BEGIN AVAILABLE DATA
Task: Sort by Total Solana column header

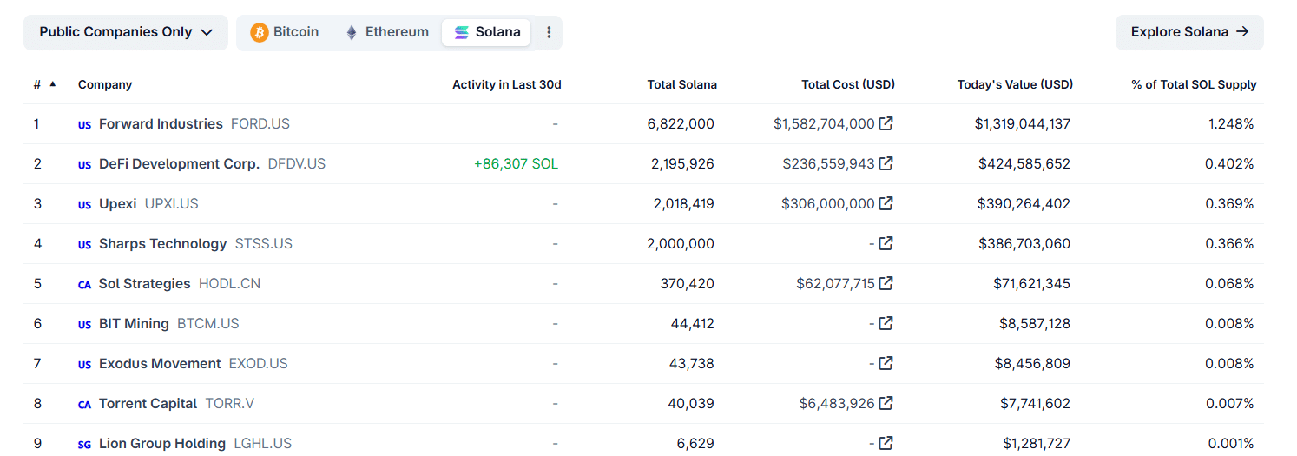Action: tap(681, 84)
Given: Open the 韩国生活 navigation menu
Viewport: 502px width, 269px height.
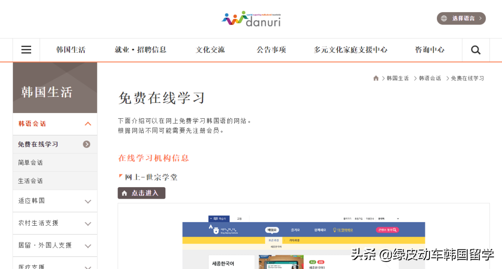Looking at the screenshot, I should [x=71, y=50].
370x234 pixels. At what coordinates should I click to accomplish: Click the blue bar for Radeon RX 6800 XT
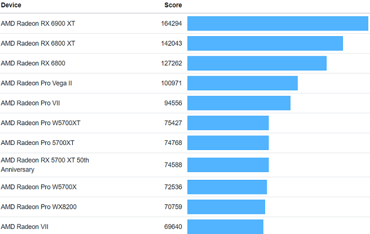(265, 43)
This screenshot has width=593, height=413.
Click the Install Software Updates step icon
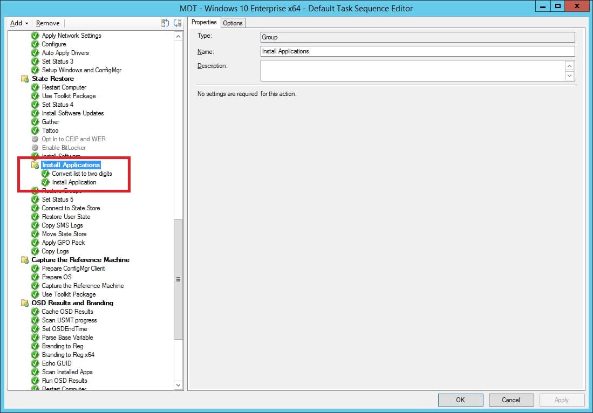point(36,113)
END AVAILABLE DATA
BEGIN AVAILABLE DATA
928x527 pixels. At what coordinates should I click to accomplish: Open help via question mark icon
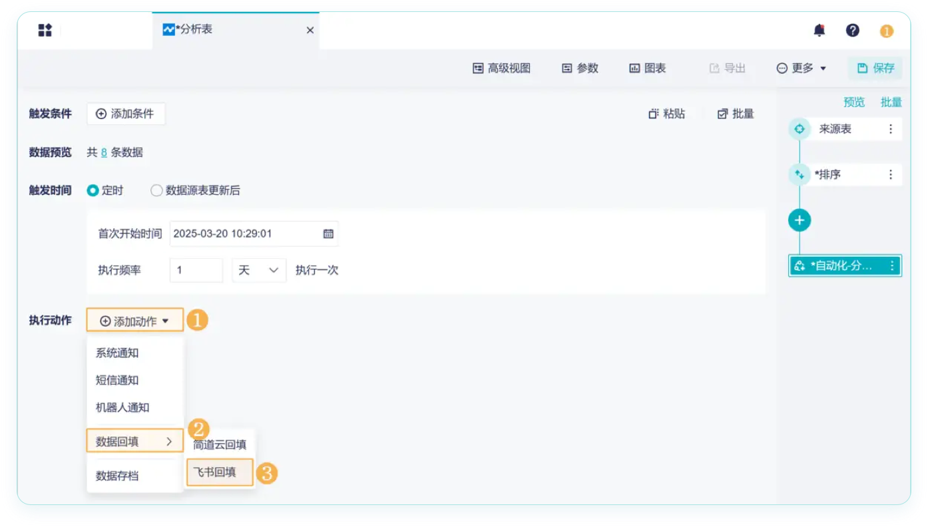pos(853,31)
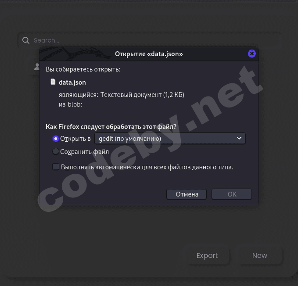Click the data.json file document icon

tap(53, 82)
END AVAILABLE DATA
BEGIN AVAILABLE DATA
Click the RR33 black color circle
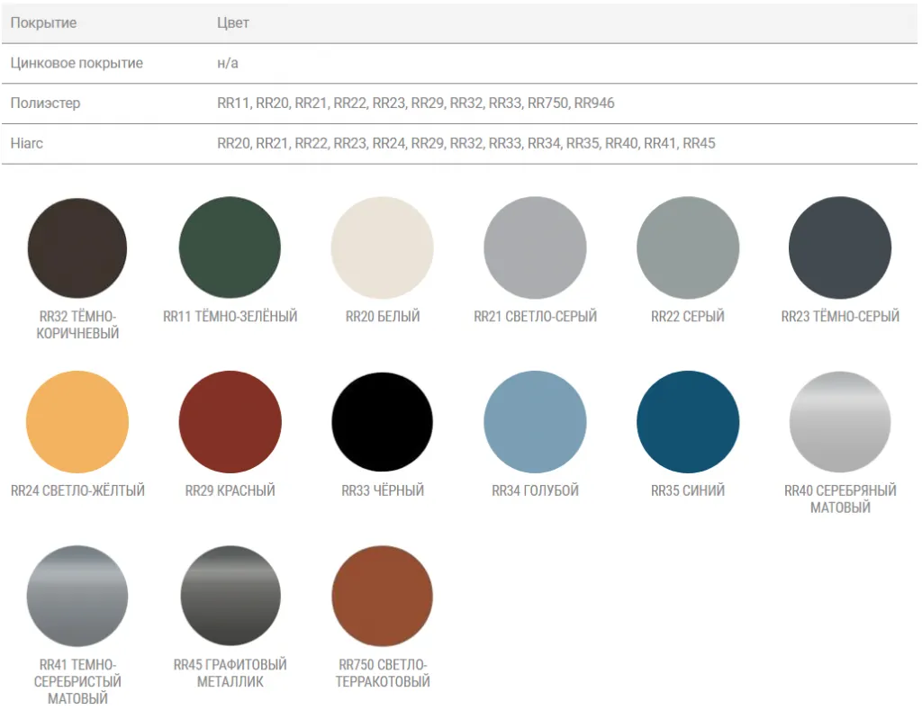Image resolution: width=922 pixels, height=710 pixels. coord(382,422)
END AVAILABLE DATA
PROBLEM TO SOLVE —
Above, find the line holding "Given: Open the 韩国生活 navigation menu" and the line holding "This screenshot has width=593, height=413.". Print exactly those two lines and every line between them, but no pictures.

WRITTEN RESPONSE —
Given: Open the 韩国生活 navigation menu
Viewport: 502px width, 269px height.
Looking at the screenshot, I should [x=71, y=50].
370x234 pixels. At what coordinates should I click to accomplish: Click the blue bar for Radeon RX 6800 XT
(265, 43)
This screenshot has width=593, height=413.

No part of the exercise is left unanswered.